The Taming of the Shrew, Shakespeare’s Globe Theatre, London, July 2012Posted on 5 July 2012
“I’ve come to wive it wealthily in Padua”, as Petruchio sings in Kiss Me Kate, but here at the Globe things seemed very different. Before the start a drunken football hooligan stumbled his way onto the stage and urinated on two plants in the audience before collapsing flat on his back. The plants walked out, and that disturbance caused someone in the cast to announce that the show was off, but nothing is quite as it seems in this hugely entertaining Shakespeare work, and Toby Frow’s production at the Globe did it proud.
The drunken hooligan, who was of course Master Sly, eventually turned into Petruchio himself, full of wit and absurdity. Looking like Don Quixote and behaving like John Cleese on a bad day, Simon Paisley Day bowled his maiden over, turning her from shrew to loving wife. As Kate herself, Samantha Spiro glowed with energy from her very first appearance, making a highly attractive, if shockingly feisty and argumentative, prospect. She even knocked the wall down when her father and sister went inside the house and left her out. But there’s much more than mere outrage here — it’s all really very funny. When Petruchio says, “Antonio, my father is deceased”, his servant Grumio kicks a bucket, to huge laughter from the audience.
And the production is very physical, with a convincing punch-up between Kate and her sister Bianca, and when their father Baptista accepts that Petruchio is the man, and raises one of his arms with one of Kate’s saying, “Tis a match!” the audience burst into spontaneous applause. Pip Donaghy made a fine Baptista, and Pearce Quigley was quietly convincing as Grumio, the butt of his master’s dangerous inclinations for mockery and fun.
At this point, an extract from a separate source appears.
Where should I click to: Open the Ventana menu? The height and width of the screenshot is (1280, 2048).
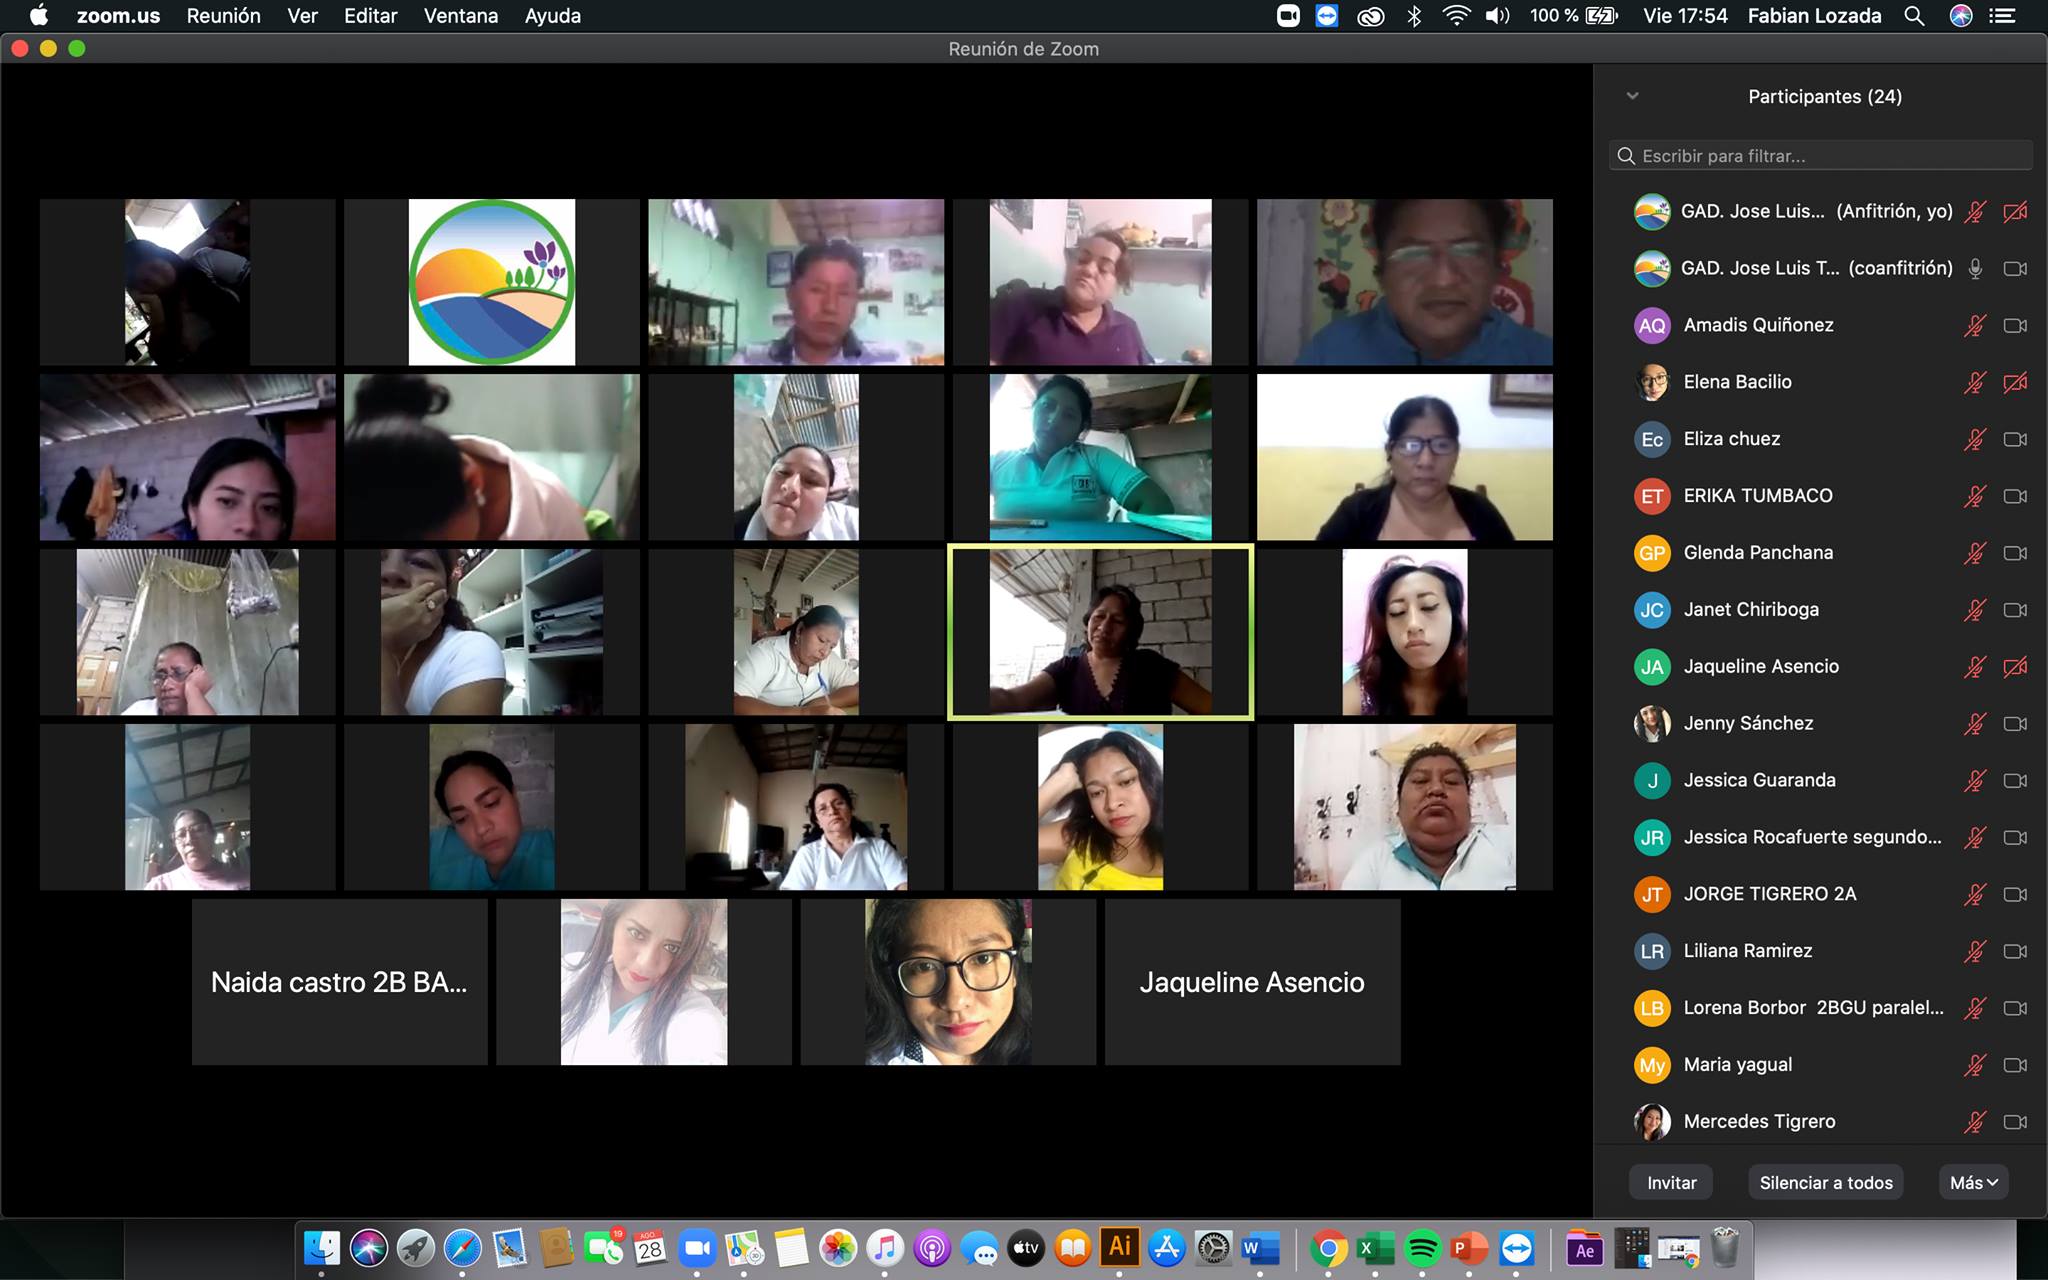click(x=460, y=16)
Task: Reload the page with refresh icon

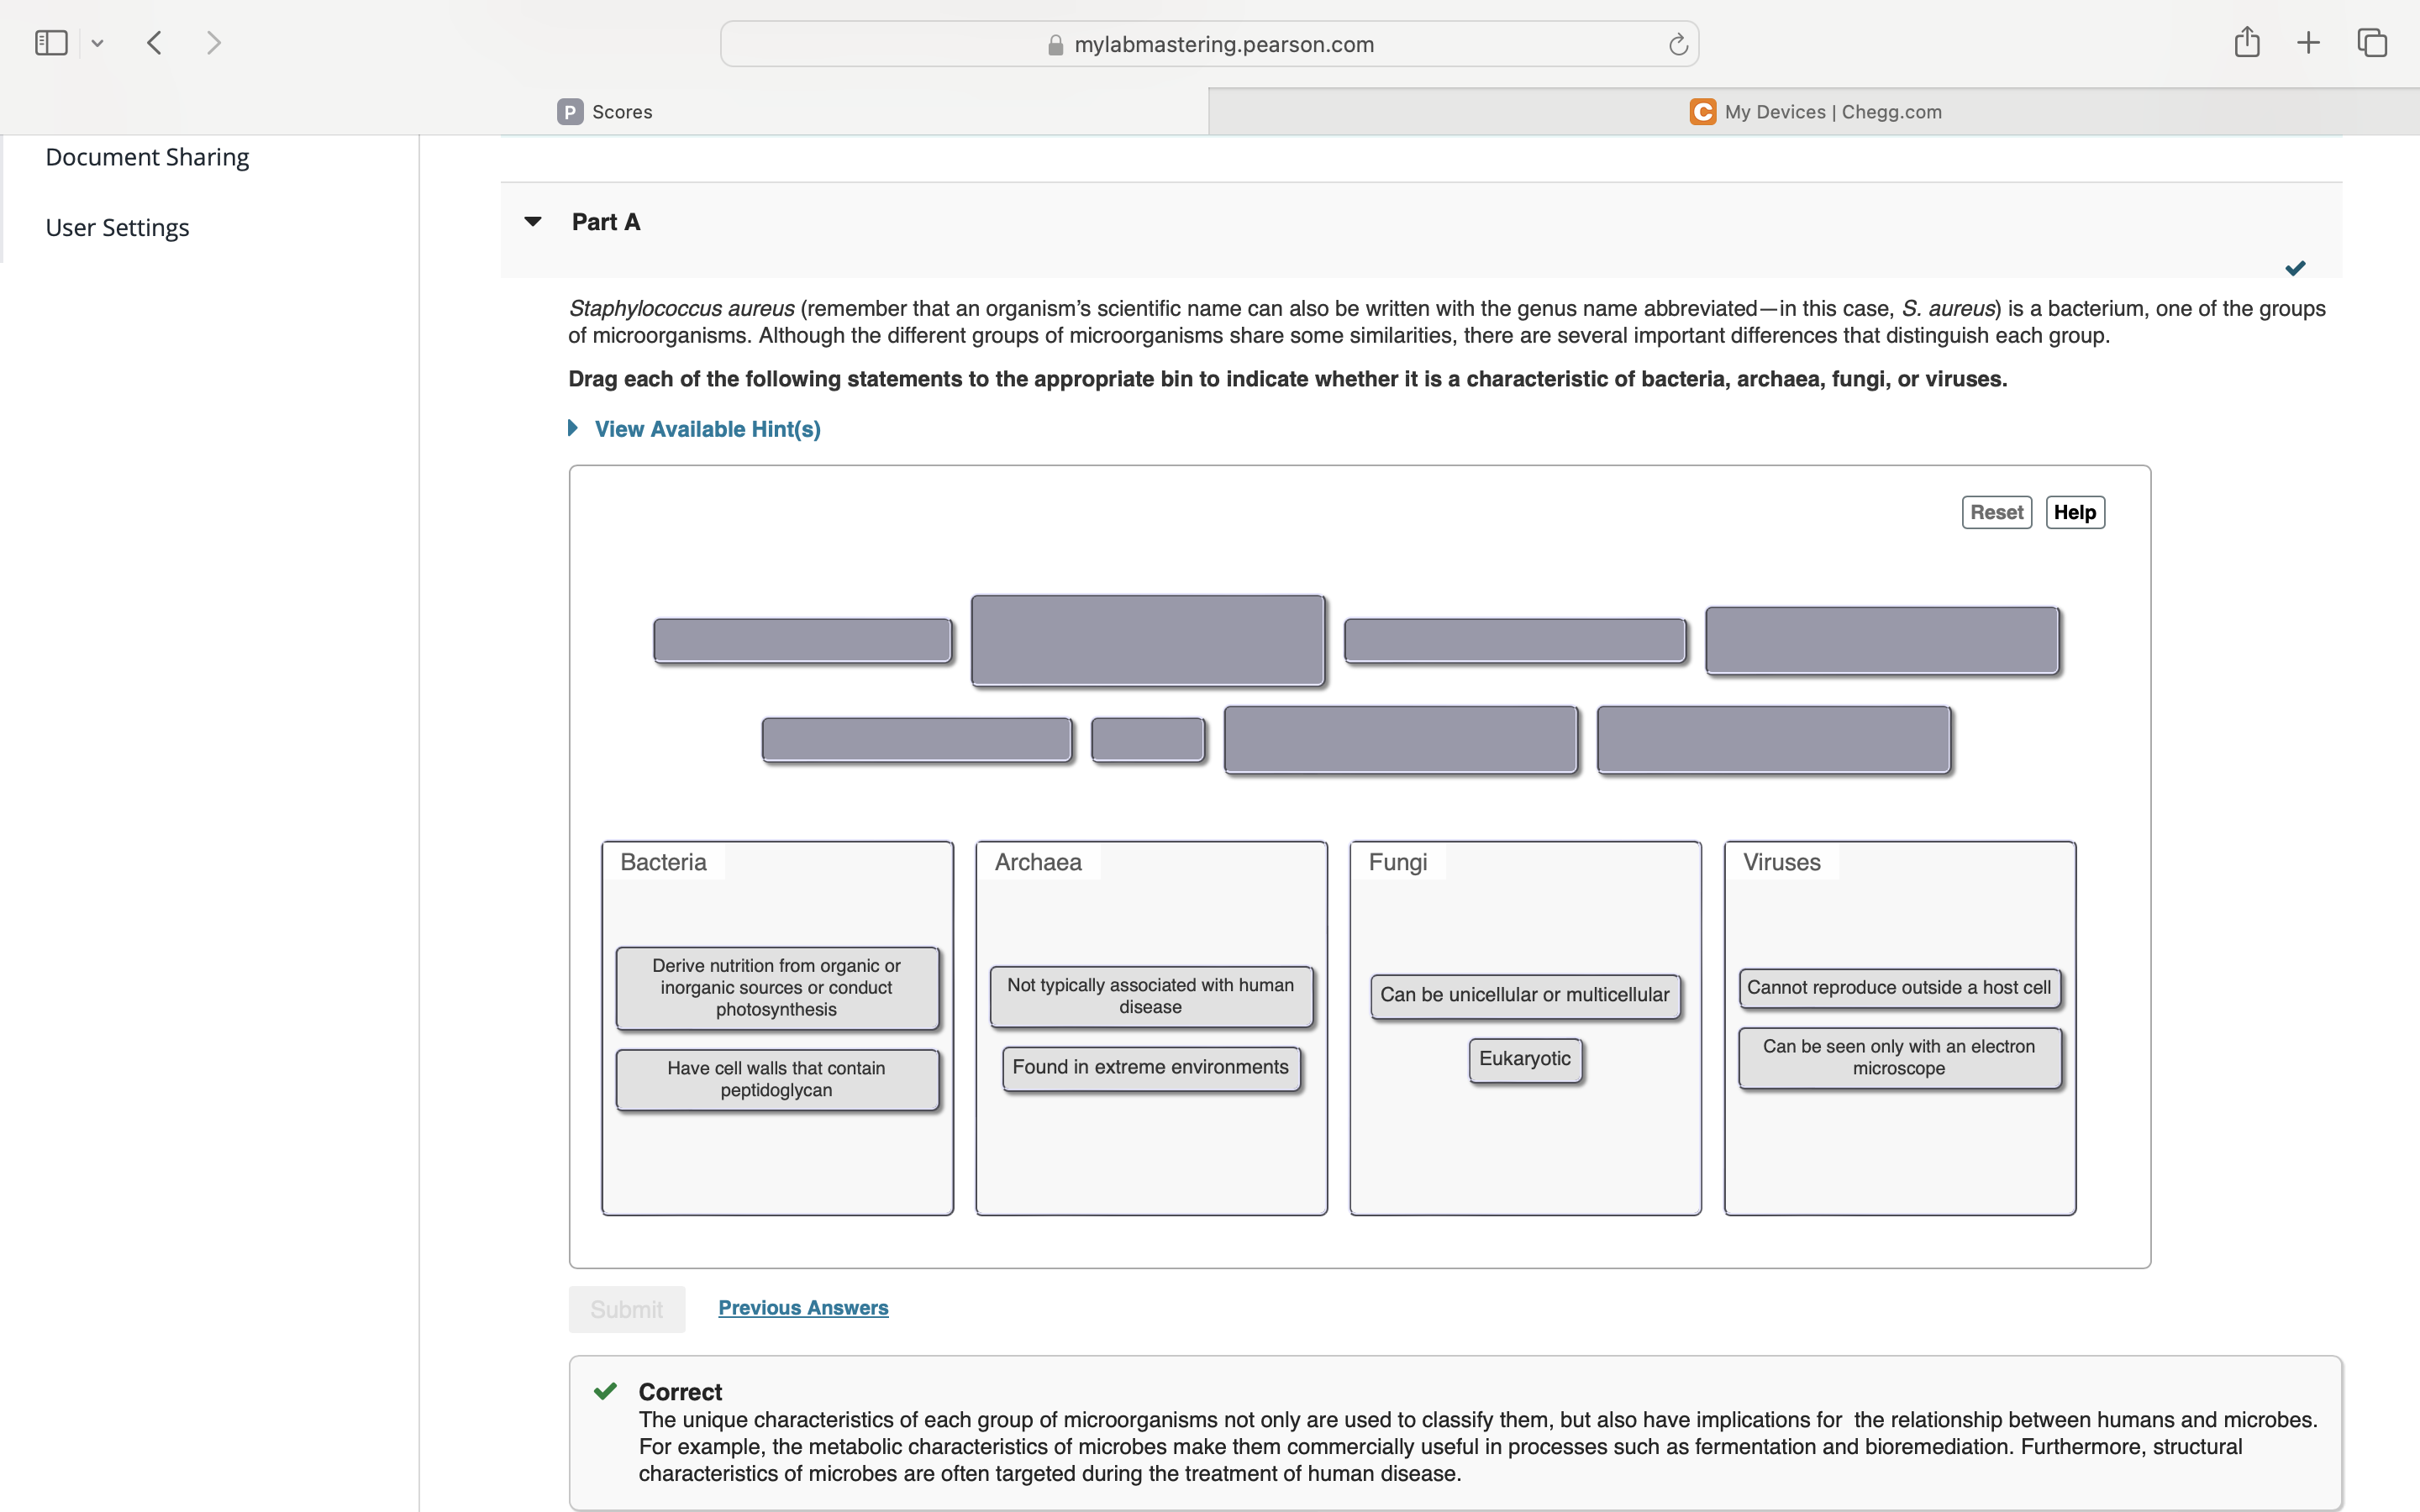Action: pyautogui.click(x=1678, y=45)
When Lucentio and his servant Tranio undress to exchange clothes, the better to woo Bianca, Sly in the audience is so disgusted he walks out, reappearing as Petruchio. And then he disrobes almost completely, down to tatty boots and a dance belt, which brought cheerful laughter from the audience when he turned his back to exit the stage. Jamie Beamish was delightfully over the top as Tranio, and his brief singing interlude looked set to turn this into a musical.
The food scene was very wittily done, and when the first kiss occurs four musicians in red play for all they are worth. It was all highly entertaining, with Samantha Spiro giving a delightful account of Kate’s final speech, and looking far happier than the other two recent brides.
“Why there’s a wench, come on, and kiss me, Kate!”, and the dance at the end was beautifully choreographed by Siân Williams. A show not to be missed.